===== Data supplied

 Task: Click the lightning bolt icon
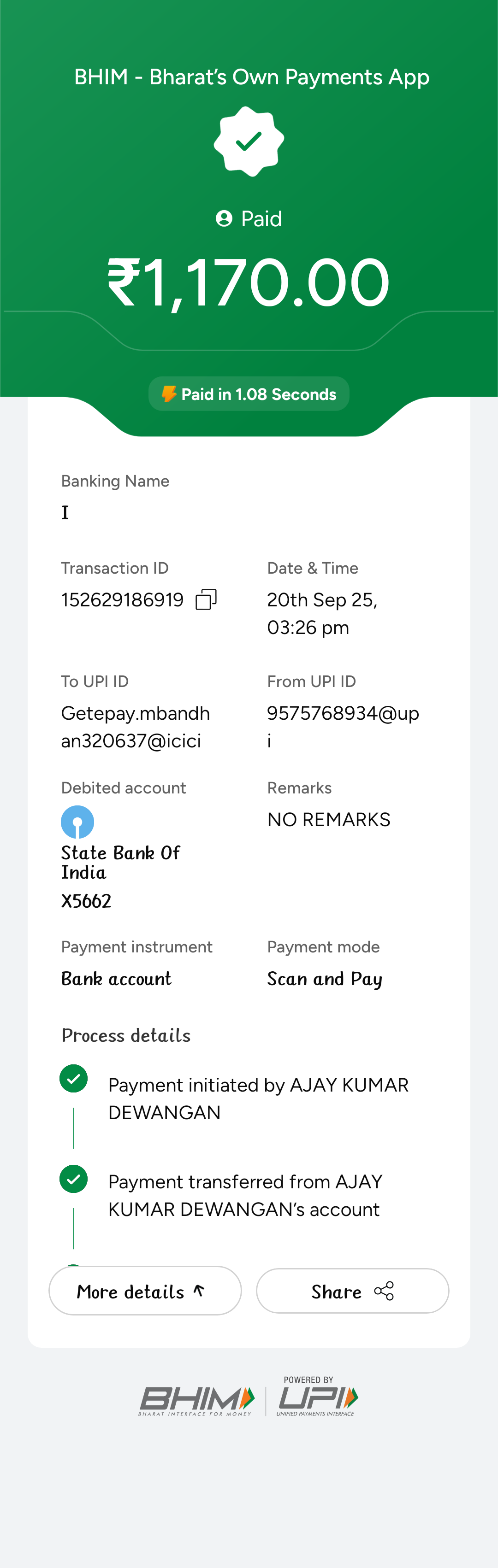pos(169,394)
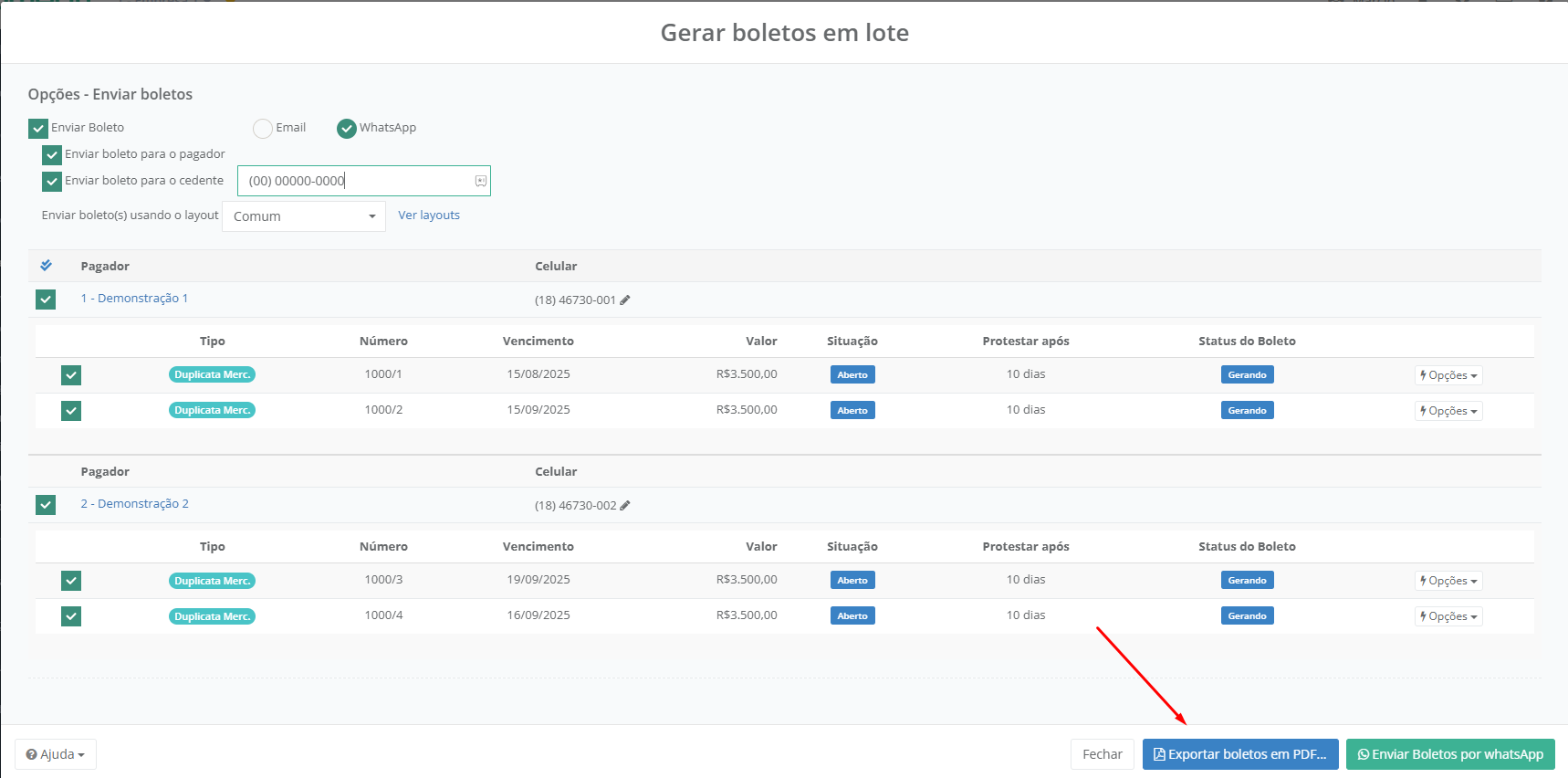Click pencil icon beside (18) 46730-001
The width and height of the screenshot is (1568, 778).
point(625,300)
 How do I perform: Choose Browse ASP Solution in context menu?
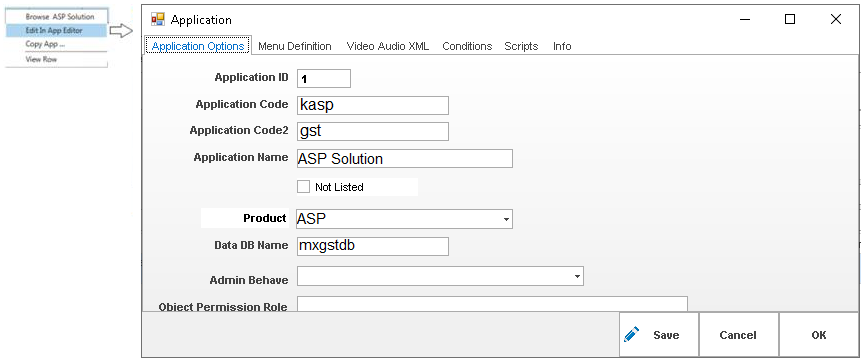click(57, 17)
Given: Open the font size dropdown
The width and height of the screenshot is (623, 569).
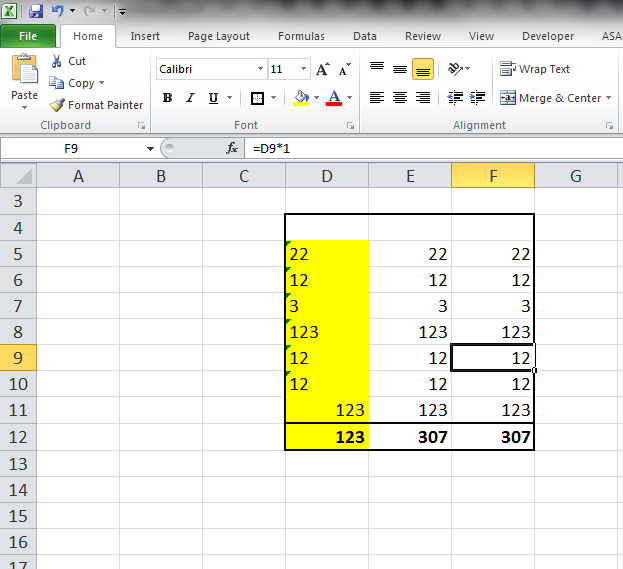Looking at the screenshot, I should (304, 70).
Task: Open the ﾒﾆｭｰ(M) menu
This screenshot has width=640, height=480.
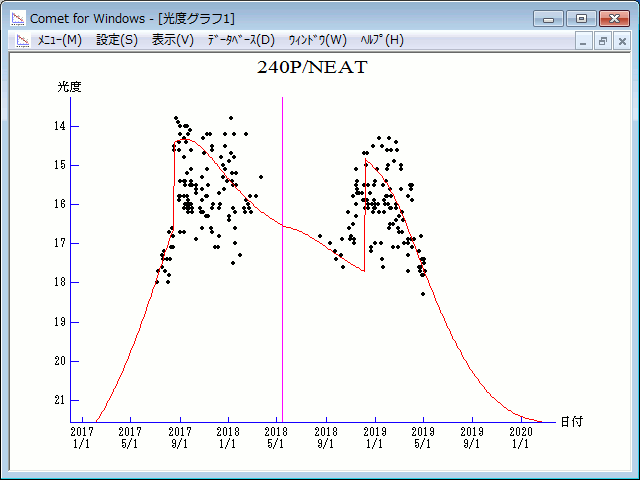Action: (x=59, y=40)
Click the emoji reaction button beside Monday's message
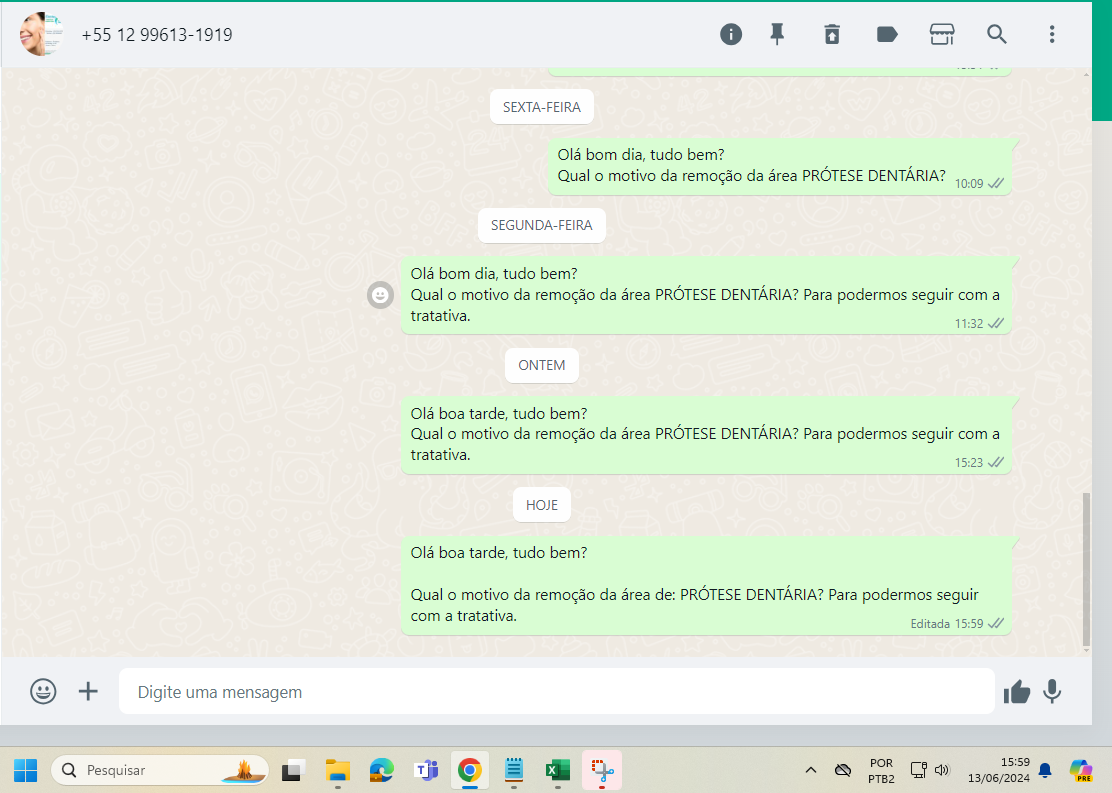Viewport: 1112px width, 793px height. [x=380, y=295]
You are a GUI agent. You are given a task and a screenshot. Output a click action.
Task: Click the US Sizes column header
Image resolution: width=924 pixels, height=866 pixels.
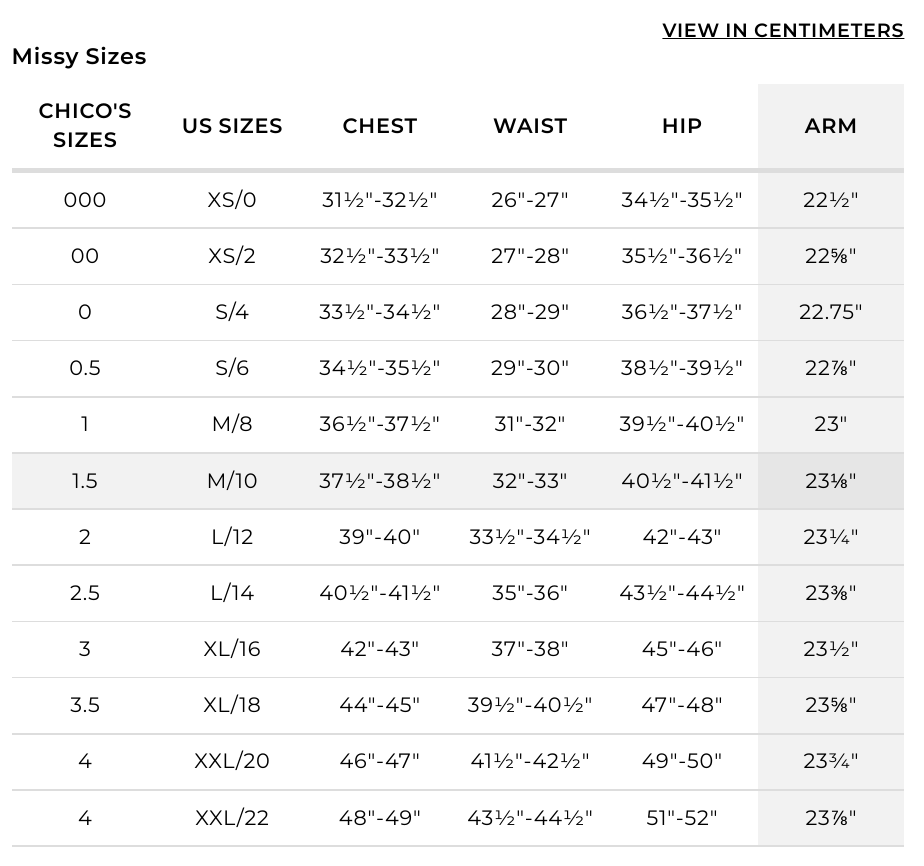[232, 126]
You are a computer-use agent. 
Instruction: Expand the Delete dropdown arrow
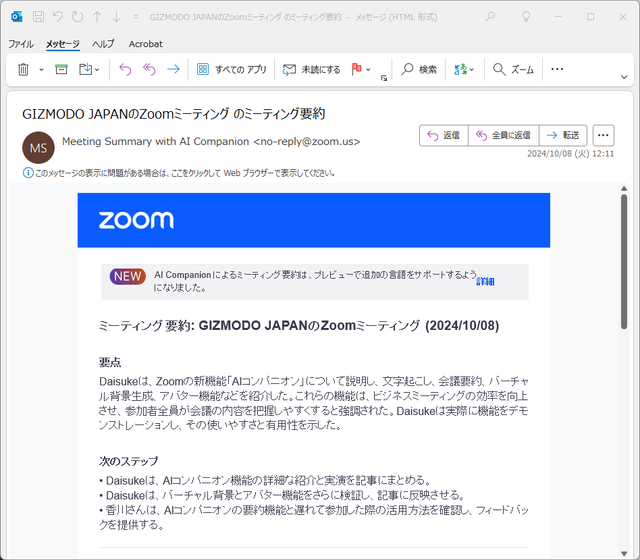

==========

* Aim of the exercise: How many of the lines in the records include the word "agent"? Only the number should be given.

* Answer section: 2